Title: Attraction and mortality of Bactrocera dorsalis to STATIC Spinosad ME weathered under operational conditions in California and Florida: A reduced-risk male annihilation treatment Authors
|Hoffman, Kevin -|
|Dowell, Robert -|
|Mercogliano, Juan -|
|Smith, Trevor -|
|Hammond, Jack -|
|Davis, Bobbie -|
|Brodie, Matt -|
|Dripps, James -|
Submitted to: Journal of Economic Entomology
Publication Type: Peer Reviewed Journal
Publication Acceptance Date: May 14, 2014
Publication Date: August 20, 2014
Citation: Vargas, R.I., Souder, S., Hoffman, K., Dowell, R., Mercogliano, J., Smith, T.R., Hammond, J.H., Davis, B.J., Brodie, M., Dripps, J.E. 2014. Attraction and mortality of Bactrocera dorsalis to STATIC Spinosad ME weathered under operational conditions in California and Florida: A reduced-risk male annihilation treatment. Journal of Economic Entomology. 107(4):1362-1369. Interpretive Summary: Introduction of fruit flies of economic importance into the United States is a constant threat to our Agriculture. Bactrocera dorsalis and the four closely related sibling species, B. papayae, B. carambolae, B. philippinensis and B. invadens are highly polyphagous, invasive and adapts readily to local host conditions. Numerous eradication efforts undertaken by the California Department of Food and Agriculture (CDFA), Florida Department of Agriculture and Consumer Services (FDACS), and U.S. Department of Agriculture (USDA) over the years have allowed for movement of agricultural commodities. However, concerns over use of organophosphate (OP) insecticides in fruit fly eradication and management systems (Min-U-Gel + ME+ naled) has raised serious environmental/human health concerns. Safer alternatives to organophosphate insecticides for fruit fly control have been funded and researched by the U.S. Department of Agriculture, Agricultural Research Service (USDA-ARS). Some of the novel IPM technologies include the use of STATIC Spinosad ME (Dow AgroSciences) a Male Annihilation Treatment (MAT) containing fruit fly lures Methyl Eugenol (ME) that also contained the reduced risk insecticide spinosad. Previous research in Hawaii has shown that STATIC Spinosad ME was an effective fruit fly control method and could replace the current standard of Min-U-Gel + ME + naled(OP). The objective of the present study was to investigate performance of STATIC Spinosad-ME compared to Min-U-Gel + ME + naled, weathered under operational conditions under California and Florida climatic conditions to attract and kill male B.dorsalis in bioassays done in Hawaii. The current study demonstrates general equivalence between STATIC Spinosad ME and Min-U-Gel + ME + naled in terms of attractiveness and toxicity (24 h) to male B.dorsalis weathered in both locations. STATIC Spinosad ME provides a suitable alternative to Min-U-Gel + ME + naled as a MAT option in eradication programs.

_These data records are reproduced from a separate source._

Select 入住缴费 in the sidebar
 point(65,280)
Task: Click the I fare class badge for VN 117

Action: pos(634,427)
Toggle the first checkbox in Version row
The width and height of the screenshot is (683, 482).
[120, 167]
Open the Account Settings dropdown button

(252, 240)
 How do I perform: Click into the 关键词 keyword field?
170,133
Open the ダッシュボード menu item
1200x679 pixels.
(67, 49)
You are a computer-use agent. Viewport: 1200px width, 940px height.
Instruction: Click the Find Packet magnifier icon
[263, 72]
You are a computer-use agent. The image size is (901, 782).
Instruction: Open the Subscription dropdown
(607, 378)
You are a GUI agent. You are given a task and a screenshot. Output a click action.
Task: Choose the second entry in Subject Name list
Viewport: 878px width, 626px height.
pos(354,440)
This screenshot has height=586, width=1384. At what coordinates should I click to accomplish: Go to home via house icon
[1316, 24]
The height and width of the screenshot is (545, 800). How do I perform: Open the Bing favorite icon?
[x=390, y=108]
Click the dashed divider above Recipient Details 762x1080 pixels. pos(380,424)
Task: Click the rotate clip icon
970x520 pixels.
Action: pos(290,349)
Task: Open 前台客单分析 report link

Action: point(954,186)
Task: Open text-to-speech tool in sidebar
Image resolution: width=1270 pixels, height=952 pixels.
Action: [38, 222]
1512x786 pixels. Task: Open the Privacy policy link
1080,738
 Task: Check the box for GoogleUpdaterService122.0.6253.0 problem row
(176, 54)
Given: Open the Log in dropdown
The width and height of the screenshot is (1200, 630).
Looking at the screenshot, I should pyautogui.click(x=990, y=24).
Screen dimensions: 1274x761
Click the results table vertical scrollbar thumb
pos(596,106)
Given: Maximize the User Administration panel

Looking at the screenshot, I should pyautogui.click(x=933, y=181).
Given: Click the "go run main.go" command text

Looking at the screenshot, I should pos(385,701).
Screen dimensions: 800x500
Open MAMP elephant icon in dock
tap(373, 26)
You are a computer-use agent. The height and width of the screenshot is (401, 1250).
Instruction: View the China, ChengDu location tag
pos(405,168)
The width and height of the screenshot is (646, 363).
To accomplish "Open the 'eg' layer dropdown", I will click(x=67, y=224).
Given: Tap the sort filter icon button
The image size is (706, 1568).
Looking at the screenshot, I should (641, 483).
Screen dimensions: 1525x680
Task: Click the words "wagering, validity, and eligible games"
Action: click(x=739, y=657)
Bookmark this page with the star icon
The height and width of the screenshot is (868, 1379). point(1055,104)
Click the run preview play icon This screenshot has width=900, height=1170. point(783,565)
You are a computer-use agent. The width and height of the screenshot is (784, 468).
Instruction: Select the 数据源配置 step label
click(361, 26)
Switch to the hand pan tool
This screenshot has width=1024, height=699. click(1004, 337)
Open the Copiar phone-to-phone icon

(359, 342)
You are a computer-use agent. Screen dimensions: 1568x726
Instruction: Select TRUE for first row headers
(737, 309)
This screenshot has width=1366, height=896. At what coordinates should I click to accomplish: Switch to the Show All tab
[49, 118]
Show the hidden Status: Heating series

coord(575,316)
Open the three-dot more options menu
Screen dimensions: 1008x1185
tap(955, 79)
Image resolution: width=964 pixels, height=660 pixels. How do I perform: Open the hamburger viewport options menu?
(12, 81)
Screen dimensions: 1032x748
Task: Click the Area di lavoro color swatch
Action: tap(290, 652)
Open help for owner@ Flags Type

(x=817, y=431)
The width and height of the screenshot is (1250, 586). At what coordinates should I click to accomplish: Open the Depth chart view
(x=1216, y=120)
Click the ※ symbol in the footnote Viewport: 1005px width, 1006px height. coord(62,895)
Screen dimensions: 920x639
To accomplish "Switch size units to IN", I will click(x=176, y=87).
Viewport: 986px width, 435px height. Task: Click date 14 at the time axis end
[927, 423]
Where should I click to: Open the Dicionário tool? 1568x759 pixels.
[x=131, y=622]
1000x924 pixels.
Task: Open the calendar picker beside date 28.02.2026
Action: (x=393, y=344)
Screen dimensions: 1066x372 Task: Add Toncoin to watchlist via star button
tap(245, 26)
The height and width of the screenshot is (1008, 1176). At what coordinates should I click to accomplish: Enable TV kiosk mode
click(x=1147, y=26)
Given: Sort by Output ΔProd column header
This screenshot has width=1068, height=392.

Technical Abstract: Studies were conducted in 2013 in Hawaii, USA, to quantify attraction, feeding, and mortality of male oriental fruit flies, Bactrocera dorsalis (Hendel)(Diptera: Tephritidae), to a reduced risk male annihilation treatment(MAT)formulation consisting of an amorphous polymer matrix in combination with methyl eugenol(ME) and spinosad(STATIC Spinosad-ME) compared to the standard treatment of Min-U-Gel-ME with naled(Dibrom). Our approach utilized a behavioral methodology for evaluation of slow-acting reduced-risk insecticides. ME treatments were weathered for 1,7, 14,21, and 28 d under operational conditions in California and Florida and shipped to Hawaii for bioassays. In field tests using bucket traps to attract and capture wild males, and in toxicity studies conducted in 1 meter cages using released males of controlled ages, STATIC Spinosad-ME performed equally as well to the standard formulation of Min-U-Gel-ME with naled for material aged up to 28 d in both California and Florida. In laboratory feeding tests in which individual males were exposed for 5 minutes to the different ME treatments, mortality induced by STATIC Spinosad-ME recorded at 24 h did not differ from mortality caused by Min-U-Gel ME with naled at 1, 7, 14, and 21 d in California and all weathered time periods in Florida. Spinosad has low contact toxicity, and when mixed with an attractant and slow release matrix, offers a reduced-risk alternative for eradication of B. dorsalis and related ME attracted species, without many of the negative effects to humans and non-targets associated with broad-spectrum contact poisons such as naled.